When you do these calculations, don’t forget the money that is contributing to a retirement account, health savings account, etc. Once you know your savings percentage rate, make it your goal to increase it by one percent before the end of the year. Track your progress throughout the year. It is recommended that you save at least 20 percent of your monthly income.
Boost Your Credit Score
The better your credit score is, the lower interest rates you pay on your mortgage, credit cards, and auto loans. If you are thinking about getting a new credit card or getting a car loan, or you want to buy a house, improving your credit score by just a few points could save you tens of thousands of dollars.
To improve your credit score, you have first to know what it is. Once you know what your credit history is, you can start to make improvements. You can get a free credit report every single year from Equifax, TransUnion, or Experian.
Have you skipped a lot of payments? Are there old accounts that are long overdue that you forgot about? All of this will appear on your credit report.
Armed with this knowledge, you can take steps to improve your credit over the next 12 months. Over the next year, pay your bills on time. Track your spending. If there are ways to minimize bills, this will give you more money to pay against debt.
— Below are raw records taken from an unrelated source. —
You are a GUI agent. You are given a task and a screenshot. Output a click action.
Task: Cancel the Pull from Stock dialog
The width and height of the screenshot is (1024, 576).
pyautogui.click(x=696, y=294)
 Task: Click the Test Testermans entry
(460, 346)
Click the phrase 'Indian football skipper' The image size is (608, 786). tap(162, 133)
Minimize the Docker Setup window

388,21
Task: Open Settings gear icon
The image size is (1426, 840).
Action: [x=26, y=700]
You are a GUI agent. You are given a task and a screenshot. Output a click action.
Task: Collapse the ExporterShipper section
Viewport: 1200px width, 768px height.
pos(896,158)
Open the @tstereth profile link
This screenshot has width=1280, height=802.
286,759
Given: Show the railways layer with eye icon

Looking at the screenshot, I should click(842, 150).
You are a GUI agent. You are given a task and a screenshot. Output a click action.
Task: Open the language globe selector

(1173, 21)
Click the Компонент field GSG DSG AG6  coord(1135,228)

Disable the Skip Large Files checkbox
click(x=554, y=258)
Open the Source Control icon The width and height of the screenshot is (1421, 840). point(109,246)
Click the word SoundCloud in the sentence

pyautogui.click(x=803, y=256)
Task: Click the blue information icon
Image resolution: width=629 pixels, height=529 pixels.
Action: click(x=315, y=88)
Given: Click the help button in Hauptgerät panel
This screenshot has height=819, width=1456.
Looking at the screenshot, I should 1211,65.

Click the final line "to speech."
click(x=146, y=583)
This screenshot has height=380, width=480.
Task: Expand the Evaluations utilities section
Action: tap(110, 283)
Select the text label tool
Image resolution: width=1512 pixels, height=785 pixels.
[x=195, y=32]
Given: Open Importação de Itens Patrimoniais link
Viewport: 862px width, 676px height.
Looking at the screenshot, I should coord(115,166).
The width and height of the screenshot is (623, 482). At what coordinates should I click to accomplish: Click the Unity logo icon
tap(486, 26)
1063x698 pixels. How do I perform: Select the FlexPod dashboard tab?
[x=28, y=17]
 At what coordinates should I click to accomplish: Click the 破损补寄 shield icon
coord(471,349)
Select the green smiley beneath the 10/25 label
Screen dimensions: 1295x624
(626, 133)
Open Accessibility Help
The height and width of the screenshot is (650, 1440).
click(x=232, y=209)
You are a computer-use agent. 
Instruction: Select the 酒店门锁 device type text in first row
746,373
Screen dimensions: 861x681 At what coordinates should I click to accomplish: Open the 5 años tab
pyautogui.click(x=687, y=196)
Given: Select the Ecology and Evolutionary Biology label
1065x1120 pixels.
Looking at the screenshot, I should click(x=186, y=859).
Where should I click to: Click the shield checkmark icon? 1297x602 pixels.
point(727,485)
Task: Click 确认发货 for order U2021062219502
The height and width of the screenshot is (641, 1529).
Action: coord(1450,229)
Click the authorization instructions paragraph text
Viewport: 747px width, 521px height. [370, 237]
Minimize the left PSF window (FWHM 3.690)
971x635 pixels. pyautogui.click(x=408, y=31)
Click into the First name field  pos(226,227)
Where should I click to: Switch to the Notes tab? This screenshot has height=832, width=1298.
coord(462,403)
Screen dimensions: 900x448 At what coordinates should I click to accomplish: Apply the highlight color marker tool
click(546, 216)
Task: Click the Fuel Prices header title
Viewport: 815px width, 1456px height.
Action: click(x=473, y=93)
The less money you have on credit at any given time, the better. The goal should be to use less than 30 percent of your credit limit. If your credit limit is $20,000, you do not want to charge more than $6,000 at any given time.
Become Financially Savvy
In one year, you will not go from being financially illiterate to being a financial planner. However, you can take steps to improve your financial education.
This is more than just learning about the basics of savings and credit cards. Take the time to do some deep dives. For example, you can learn about Delaware statutory trust pros and cons. See how this impacts real estate investors and their ability to take capital gains deductions. Start to think about how this might impact your financial future.
If you have a partner, talk about your financial goals. Identify financial worries and together create financial strategies. Learning about money and being open and honest about money can bring a couple together and minimize the frustration and anger around shared finances.
Don’t be ashamed because you do not know everything about finance. Talk to friends and family about money. Ask them what they are doing and try to learn from their successes while avoiding their failures.
Unless you somehow win the lottery or find a barrel of money, your financial situation will not get better on its own. It would help if you started by tracking your financial spending. Figure out where your money is going and how you can better allocate it. From there, you can take concrete steps to elevate your personal financial position.